===== Data extracts =====

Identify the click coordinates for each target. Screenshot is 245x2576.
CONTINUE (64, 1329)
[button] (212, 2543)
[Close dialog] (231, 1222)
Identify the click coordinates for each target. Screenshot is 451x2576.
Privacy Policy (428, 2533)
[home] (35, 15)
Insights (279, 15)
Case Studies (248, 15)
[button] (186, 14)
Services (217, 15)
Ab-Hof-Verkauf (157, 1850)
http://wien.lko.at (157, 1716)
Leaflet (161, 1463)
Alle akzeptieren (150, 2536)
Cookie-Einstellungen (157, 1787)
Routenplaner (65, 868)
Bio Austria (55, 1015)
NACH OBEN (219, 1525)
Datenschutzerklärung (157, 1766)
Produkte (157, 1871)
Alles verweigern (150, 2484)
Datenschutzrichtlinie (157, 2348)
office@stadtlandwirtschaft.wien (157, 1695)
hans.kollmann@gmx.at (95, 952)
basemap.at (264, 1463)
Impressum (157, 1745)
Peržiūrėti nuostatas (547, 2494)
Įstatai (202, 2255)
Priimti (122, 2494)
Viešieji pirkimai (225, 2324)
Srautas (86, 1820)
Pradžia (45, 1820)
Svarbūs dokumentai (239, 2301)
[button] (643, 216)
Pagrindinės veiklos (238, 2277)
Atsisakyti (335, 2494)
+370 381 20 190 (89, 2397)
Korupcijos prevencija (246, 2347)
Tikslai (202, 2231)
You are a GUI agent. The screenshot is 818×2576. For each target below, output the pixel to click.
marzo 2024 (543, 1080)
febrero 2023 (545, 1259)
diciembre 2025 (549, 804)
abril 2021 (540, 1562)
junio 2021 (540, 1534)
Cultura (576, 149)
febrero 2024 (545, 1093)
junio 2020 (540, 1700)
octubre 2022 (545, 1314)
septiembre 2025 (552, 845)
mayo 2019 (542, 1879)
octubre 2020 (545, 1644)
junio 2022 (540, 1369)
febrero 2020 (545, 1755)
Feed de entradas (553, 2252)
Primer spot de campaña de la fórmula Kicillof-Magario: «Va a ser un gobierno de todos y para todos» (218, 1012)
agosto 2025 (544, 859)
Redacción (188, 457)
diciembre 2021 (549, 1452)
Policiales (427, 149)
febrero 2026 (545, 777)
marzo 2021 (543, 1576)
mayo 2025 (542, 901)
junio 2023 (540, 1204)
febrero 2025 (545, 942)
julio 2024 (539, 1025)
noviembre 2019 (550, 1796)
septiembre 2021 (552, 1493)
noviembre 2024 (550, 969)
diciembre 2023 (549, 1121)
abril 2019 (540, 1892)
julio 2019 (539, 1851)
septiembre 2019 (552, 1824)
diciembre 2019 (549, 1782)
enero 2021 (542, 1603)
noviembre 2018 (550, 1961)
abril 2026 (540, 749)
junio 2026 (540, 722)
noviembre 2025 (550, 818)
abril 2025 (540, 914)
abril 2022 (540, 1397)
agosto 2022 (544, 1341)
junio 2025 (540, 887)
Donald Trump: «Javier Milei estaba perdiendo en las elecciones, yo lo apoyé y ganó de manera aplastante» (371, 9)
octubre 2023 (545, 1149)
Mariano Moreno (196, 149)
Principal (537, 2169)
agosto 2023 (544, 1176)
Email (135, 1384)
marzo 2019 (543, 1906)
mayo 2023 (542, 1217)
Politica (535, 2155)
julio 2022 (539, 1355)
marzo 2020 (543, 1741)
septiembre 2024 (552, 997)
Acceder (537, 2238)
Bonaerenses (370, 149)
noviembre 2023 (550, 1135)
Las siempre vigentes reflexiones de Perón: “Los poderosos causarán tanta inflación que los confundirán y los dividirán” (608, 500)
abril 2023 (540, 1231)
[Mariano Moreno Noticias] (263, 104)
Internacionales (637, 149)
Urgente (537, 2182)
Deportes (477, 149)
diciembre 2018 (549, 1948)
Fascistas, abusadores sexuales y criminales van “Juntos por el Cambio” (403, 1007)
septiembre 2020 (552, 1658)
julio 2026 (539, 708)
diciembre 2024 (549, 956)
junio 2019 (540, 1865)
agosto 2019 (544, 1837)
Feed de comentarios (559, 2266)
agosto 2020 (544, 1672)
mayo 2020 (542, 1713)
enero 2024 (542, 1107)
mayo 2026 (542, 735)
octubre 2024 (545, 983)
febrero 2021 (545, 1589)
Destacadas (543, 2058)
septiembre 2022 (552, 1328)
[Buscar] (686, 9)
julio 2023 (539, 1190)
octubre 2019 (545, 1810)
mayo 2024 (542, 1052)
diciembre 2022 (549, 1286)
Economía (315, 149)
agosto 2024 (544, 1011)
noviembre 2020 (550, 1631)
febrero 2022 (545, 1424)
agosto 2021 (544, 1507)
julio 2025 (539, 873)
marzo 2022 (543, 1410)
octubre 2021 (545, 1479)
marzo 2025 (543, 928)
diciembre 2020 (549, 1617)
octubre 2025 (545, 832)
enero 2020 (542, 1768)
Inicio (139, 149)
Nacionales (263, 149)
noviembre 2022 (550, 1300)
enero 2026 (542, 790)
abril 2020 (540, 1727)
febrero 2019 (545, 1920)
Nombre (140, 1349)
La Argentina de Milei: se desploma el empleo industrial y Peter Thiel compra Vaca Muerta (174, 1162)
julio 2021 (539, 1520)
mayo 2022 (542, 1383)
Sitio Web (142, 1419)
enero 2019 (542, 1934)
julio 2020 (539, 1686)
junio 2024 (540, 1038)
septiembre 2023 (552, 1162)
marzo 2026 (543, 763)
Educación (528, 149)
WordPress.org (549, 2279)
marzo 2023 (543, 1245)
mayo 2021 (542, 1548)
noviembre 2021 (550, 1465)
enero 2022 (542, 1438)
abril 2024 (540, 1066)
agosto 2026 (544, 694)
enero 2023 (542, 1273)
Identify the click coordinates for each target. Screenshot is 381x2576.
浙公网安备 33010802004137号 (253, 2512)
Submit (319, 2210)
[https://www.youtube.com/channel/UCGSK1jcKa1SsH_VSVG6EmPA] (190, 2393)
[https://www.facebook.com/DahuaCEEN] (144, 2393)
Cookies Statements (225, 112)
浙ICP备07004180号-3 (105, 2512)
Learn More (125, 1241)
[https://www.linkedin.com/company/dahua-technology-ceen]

=====

Transcribe the records above from the line holding "enero 2020 (542, 1768)" down to the line holding "Submit (319, 2210)", inclusive, without adding anything.

enero 2020 (542, 1768)
Inicio (139, 149)
Nacionales (263, 149)
noviembre 2022 (550, 1300)
enero 2026 (542, 790)
abril 2020 (540, 1727)
febrero 2019 (545, 1920)
Nombre (140, 1349)
La Argentina de Milei: se desploma el empleo industrial y Peter Thiel compra Vaca Muerta (174, 1162)
julio 2021 (539, 1520)
mayo 2022 (542, 1383)
Sitio Web (142, 1419)
enero 2019 (542, 1934)
julio 2020 (539, 1686)
junio 2024 (540, 1038)
septiembre 2023 (552, 1162)
marzo 2026 (543, 763)
Educación (528, 149)
WordPress.org (549, 2279)
marzo 2023 (543, 1245)
mayo 2021 (542, 1548)
noviembre 2021 (550, 1465)
enero 2022 (542, 1438)
abril 2024 (540, 1066)
agosto 2026 (544, 694)
enero 2023 (542, 1273)
Identify the click coordinates for each target. Screenshot is 381x2576.
浙公网安备 33010802004137号 (253, 2512)
Submit (319, 2210)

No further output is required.